読売テレビ木曜23:59枠、『君が死刑になる前に』が始まった。加藤清史郎が死刑囚を演じるという情報だけで「子役のイメージをどう壊すのか」と気になっていたが、第1話を観て、そんな先入観は吹き飛んだ。これは「時間」と「真実」の物語だ。

冒頭5分の衝撃——死刑執行の朝から始まる
第1話はいきなり死刑執行の朝から始まる。加藤清史郎が独房で目を閉じ、看守の足音が近づいてくる。その瞬間、画面がホワイトアウトして——気がつけば7年前の日常に立っている。
このオープニングが強烈だった。

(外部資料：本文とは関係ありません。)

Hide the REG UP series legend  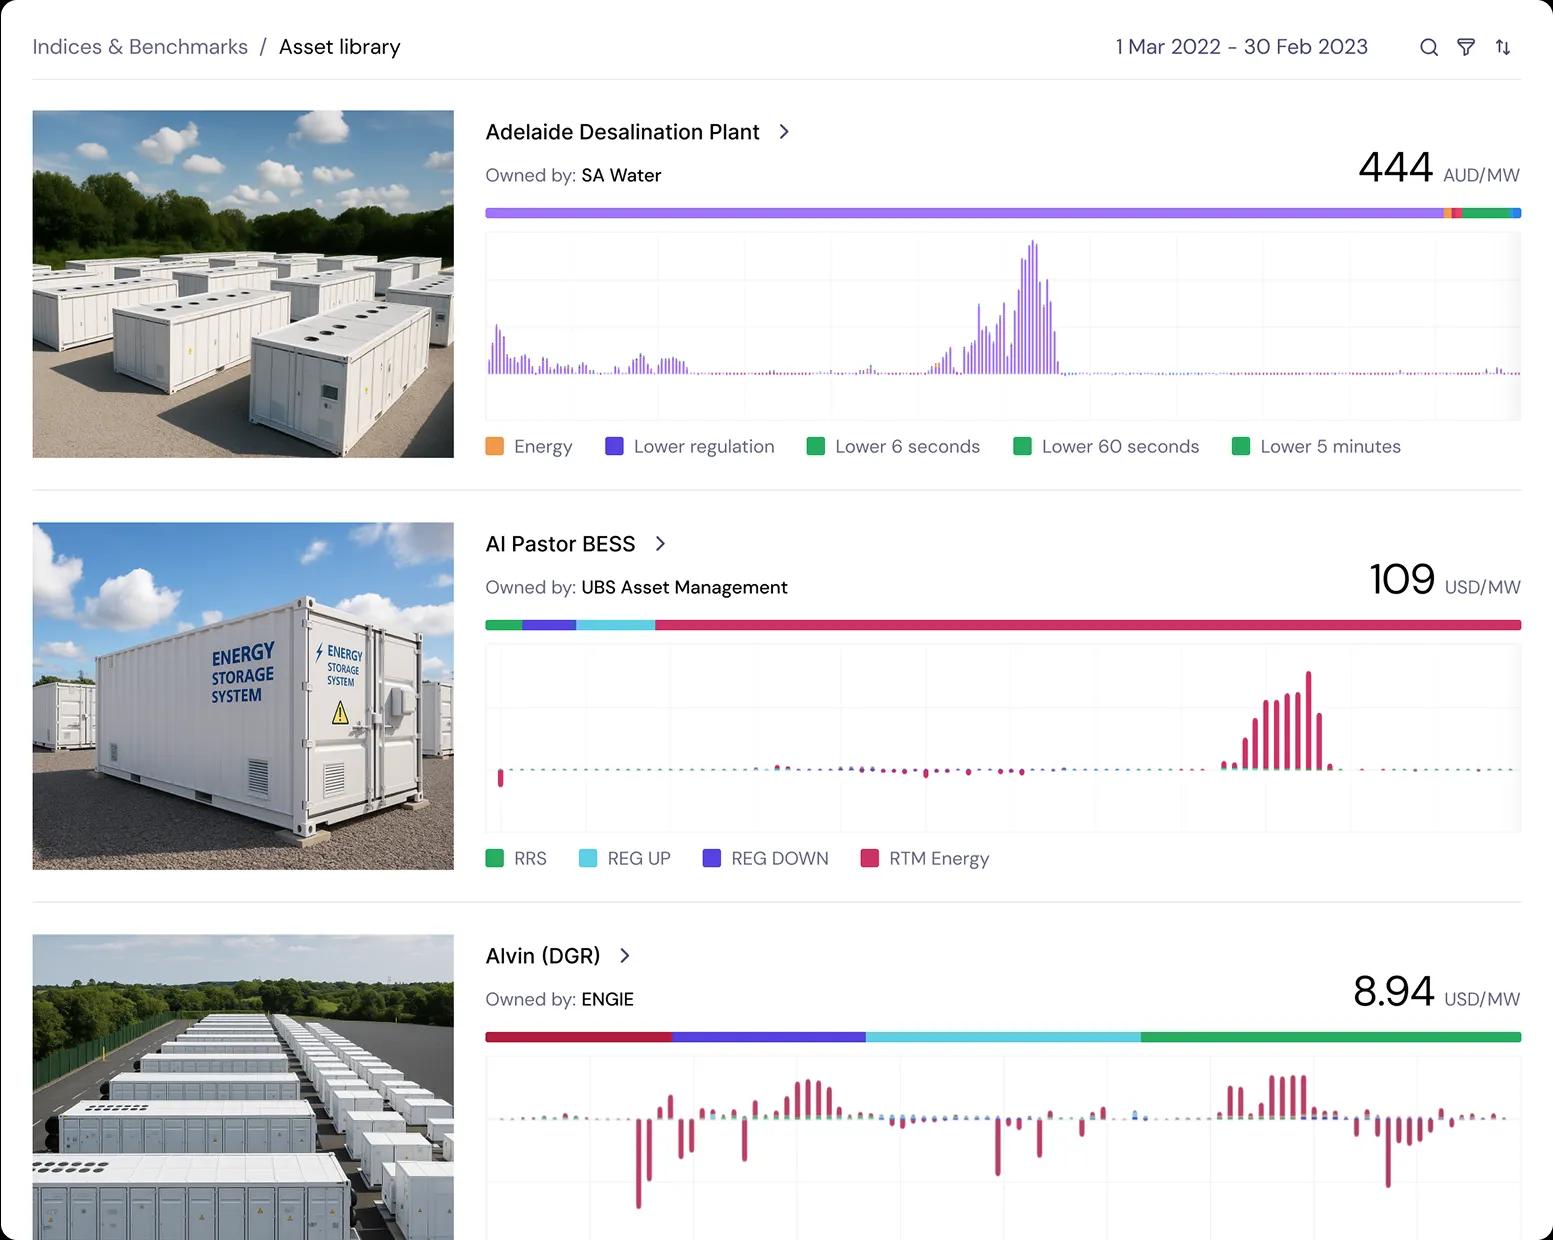coord(625,859)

「死」から始まる物語。視聴者はまず結末を知らされ、そこから逆算して「なぜこうなったのか」を追いかけることになる。構成として巧い。
加藤清史郎の「目」が別人になっている
子役時代の面影はもちろんある。だが、死刑囚として7年間を過ごした人間の「目」を、加藤清史郎は作り上げていた。光が入らない、乾いた目。それが7年前にタイムスリップした瞬間に、わずかに潤む。その変化が怖いほどリアルだった。
未来の記憶を持ったまま過去に戻るという設定は、演じる側にとって二重人格のような難しさがある。「7年後の絶望を知っている人間が、過去の日常を生きる」という矛盾を、表情の微妙な切り替えで表現していた。
冤罪なのか、それとも——ミスリードの巧みさ
このドラマの核心は「本当に冤罪なのか」が観客にもわからないこと。第1話の時点では、主人公が無実であることを示す証拠も、有罪を裏付ける状況も、どちらも提示される。観ている側が「信じたい」と「疑いたい」の間で揺れる設計になっている。

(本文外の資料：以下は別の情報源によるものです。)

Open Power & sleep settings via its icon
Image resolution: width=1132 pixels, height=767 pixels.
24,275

これは危険な賭けだ。主人公に感情移入しにくくなるリスクがある。でも第1話は、冤罪かどうか以前に「この人間の苦しみ」に焦点を当てることで、そのリスクを回避していた。

7年前の「何気ない日常」が持つ残酷さ
タイムスリップ先の7年前は、主人公にとって「普通の日常」だ。友人と笑い、仕事をし、恋人とデートする。だが視聴者は、この日常の先に死刑台があることを知っている。花見のシーンが、買い物のシーンが、全部違って見える。
「日常は失ってから気づく」というテーマは使い古されているが、このドラマは「失った側の視点」をタイムスリップで可視化した。主人公が公園のベンチに座って空を見上げるだけの場面が、なぜか一番泣けた。
第2話で「真実」の輪郭が見えるか
第1話は状況設定に徹した印象で、事件の詳細はまだほとんど明かされていない。7年前のこの時期に何が起きるのか、主人公は何を変えようとするのか。次回予告では「ある人物」との再会が示唆されていた。
加藤清史郎がどこまで「闇」を演じきれるか。第1話で見せた片鱗は十分期待に足る。このドラマ、最後まで追いかける価値がありそうだ。